How to Read the Vehicle Stability Assist (VSA) Light in Your Car
Some lights on your vehicle’s instrument panel inform you of needed maintenance. There are so many that it might be easy to ignore them. However, warnings alert you to potential car safety issues. Ignoring your vehicle’s dashboard lights could lead to engine damage or a car accident. Cars sold in the U.S. since 2012 have electronic stability control, but we’ll focus on the proprietary Vehicle Stability Assist (VSA) system in Honda and Acura vehicles. We’ll also explain how to understand what the VSA warning light is trying to tell you.
What is Vehicle Stability Assist?
Vehicle Stability Assist is a trademarked term Honda Motor Company applies to its electronic stability control system in Honda and Acura models. Essentially, electronic stability control systems use sensors to predict the loss of vehicle control due to a skid. When detected, the system reduces engine power and activates the antilock braking system, controlling each wheel independently to retain control.
Honda introduced VSA to the U.S. market in 2000 in the Acura RL sedan. However, VSA debuted in Japan in the Honda Accord in 1997. Finally, the 2005 Pilot and 2005 Odyssey were the first VSA-equipped Honda-branded vehicles sold in America.
What is the VSA light trying to tell you?
Honda’s VSA system uses wheel speed and steering-angle sensors to monitor vehicle stability. When the system detects a skid, the VSA Activation light illuminates to indicate the system is working to regain control. In most cases, you might not even know your car lost traction.
AutoZone says the VSA Activation light stays on whenever the system is manually turned off or if something prevents it from functioning correctly — for example, replacing the stock tires with the wrong size. Incorrectly sized tires rotate at different speeds, confusing the system into correcting a skid that’s not happening.
If the VSA Activation light appears alongside other warnings such as the VSA System, traction, or check engine light, it could mean one of the following:
- If both VSA lights stay on with or without the check engine light, the system requires service by a qualified mechanic.
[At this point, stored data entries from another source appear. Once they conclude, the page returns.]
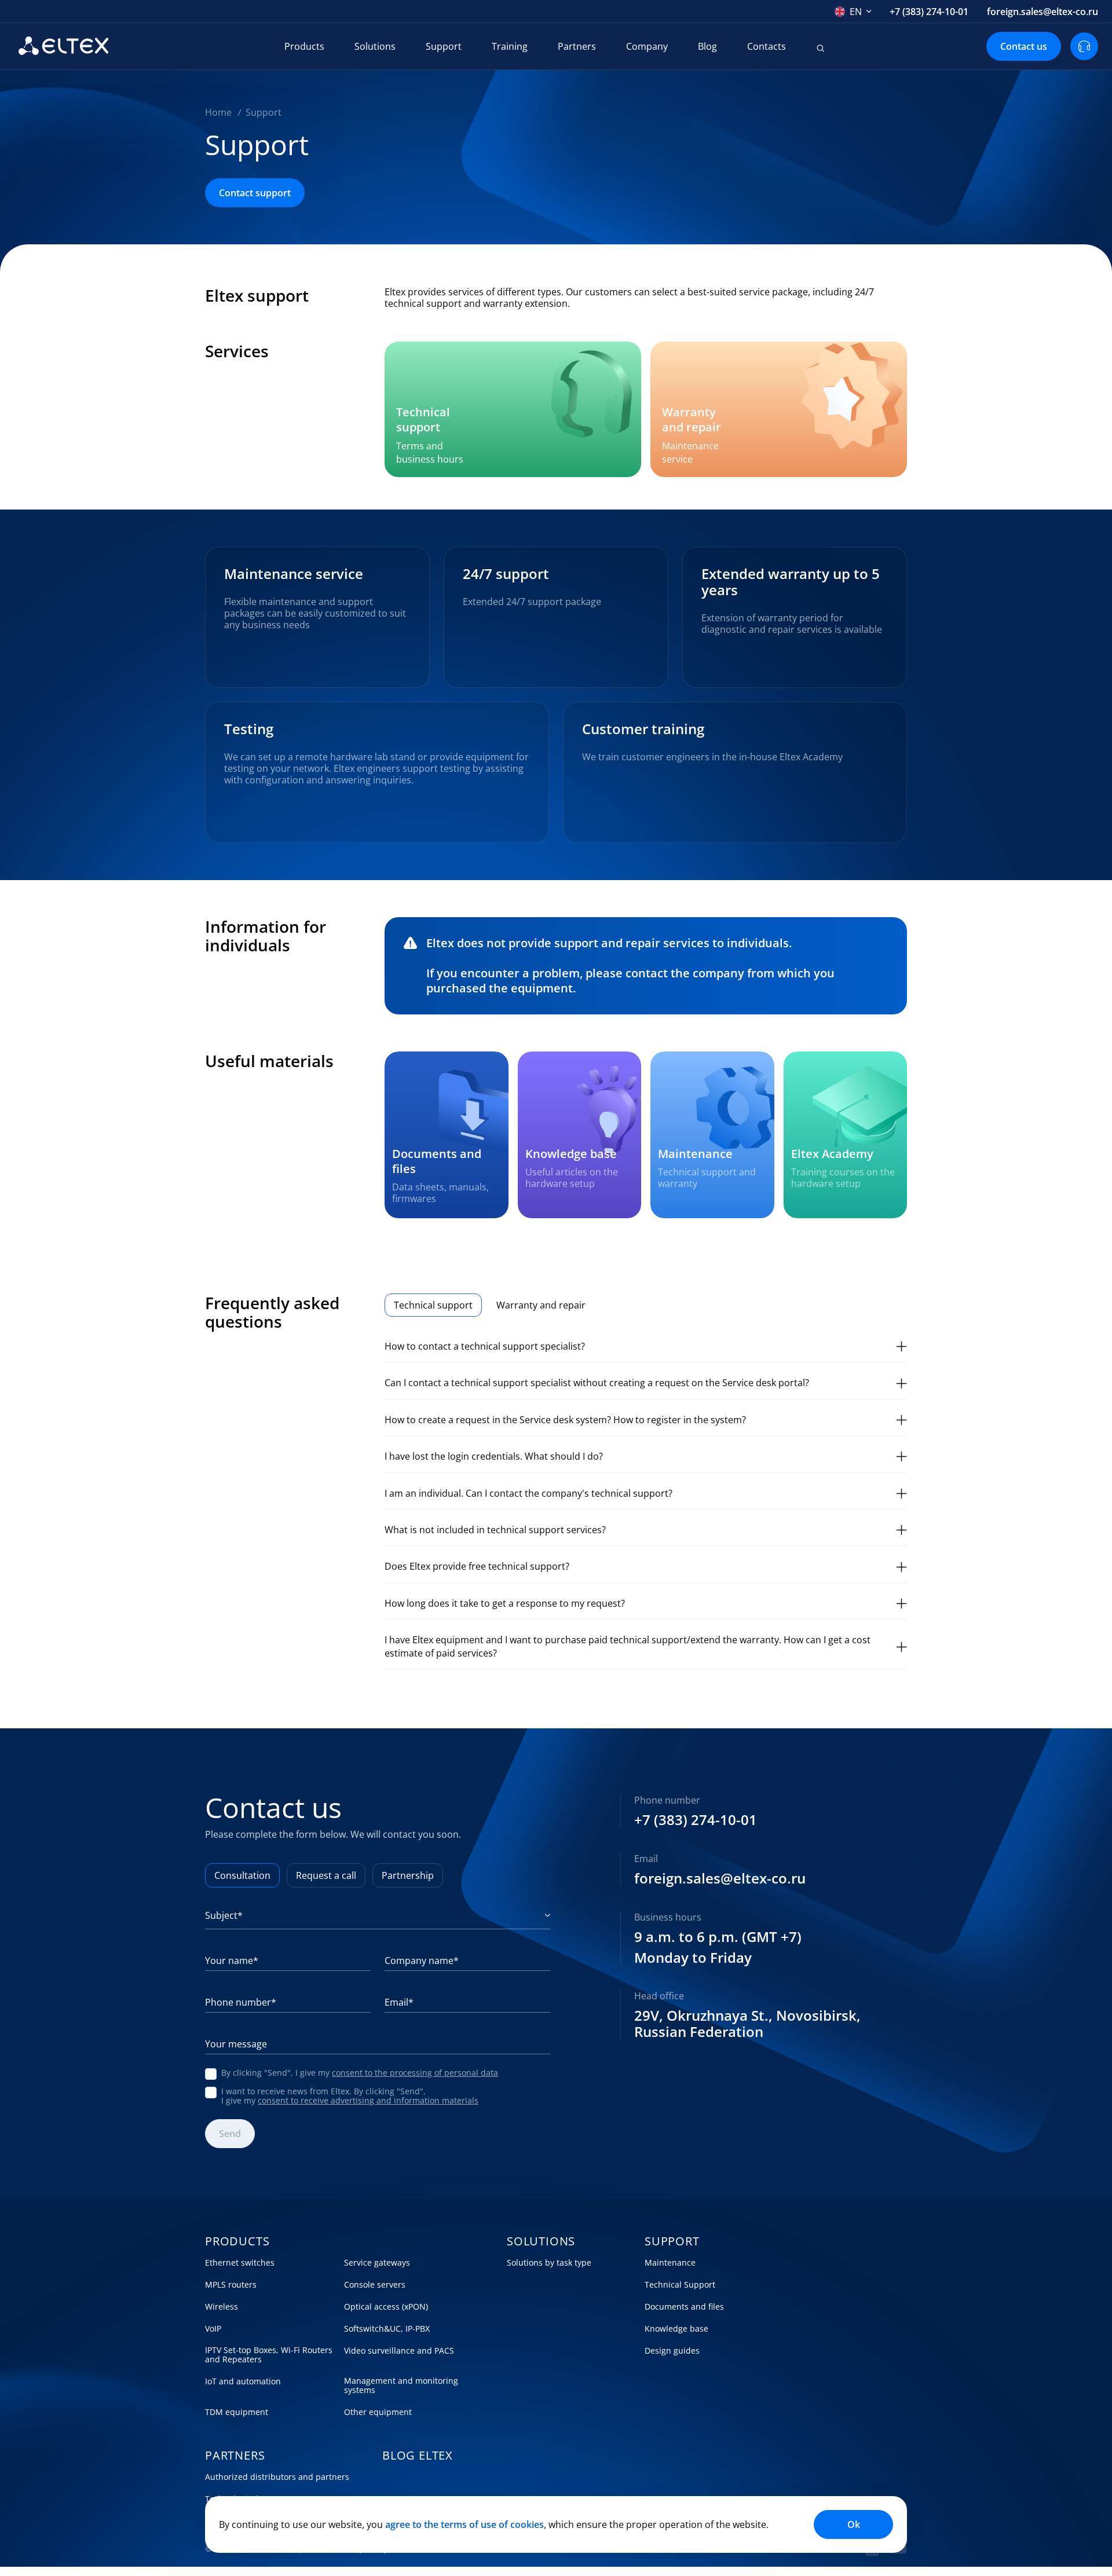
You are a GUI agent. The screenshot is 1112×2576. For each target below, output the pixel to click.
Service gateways (377, 2262)
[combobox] (853, 11)
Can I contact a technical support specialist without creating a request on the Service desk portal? (597, 1382)
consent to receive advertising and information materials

- If the VSA indicator illuminates with the traction control light, the car is experiencing a traction loss.
- If the VSA light flashes, the system is on and activated.
What should you do if your VSA light comes on?
If you’re driving and the VSA light flashes on for a few seconds, it usually means the vehicle has partially lost traction. In this case, take your foot off the accelerator and remain calm. Once the car regains traction, the light will go off, and you can proceed with caution.
In an extended traction-loss event, you might feel the vehicle slipping sideways. In this case, take evasive action and steer into the skid. If you are unsure what to do to prevent losing control on slippery surfaces, take a driving course or practice driving in the snow.
If your VSA light stays on without traction loss, it might need a reset. In some cases, parking in a safe spot and restarting your car’s engine might clear the VSA indicator. However, a faulty part in the system could prevent proper operation and leave you unprotected in a dangerous situation. In any case, pay attention anytime your car’s VSA light comes on.